А у революционных элементов вообще большинство органов прогнило насквозь. Их жизнь – это сплошной яд, которым они брызжут на окружающих. И пересаживать такие органы нормальным гражданам – значит обрекать их пребывать в постоянном когнитивном диссонансе. А этого никак допустить нельзя. Так что пока посидите в камере, а мы подумаем, что с вами делать. Может статься, что Сибирейская тайга станет вашей родиной на следующие лет сорок.
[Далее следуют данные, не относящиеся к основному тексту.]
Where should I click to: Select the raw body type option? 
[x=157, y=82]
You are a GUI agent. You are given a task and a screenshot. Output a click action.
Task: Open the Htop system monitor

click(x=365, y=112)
И даже не думайте помышлять о побеге. Мы хоть и являемся сотрудниками интеллектуального департамента, но стреляем отменно. И проверять это я вам не советую! – в подтверждение своих слов офицер Хрусталв достал из ящика стола и помахал перед моим лицом большим черным пистолетом, отполированным до блеска.
Я не успел ответить, как жлоб Иванх подхватил меня под руки, приподнял со стула и легким пинком в пятую точку придал ускорение в направлении еле заметной двери рядом со шкафом. Заприметить издалека её было крайне трудно, так как выкрашенная в цвет стены дверь не имела ручек, выступающих петель и даже замочной скважины.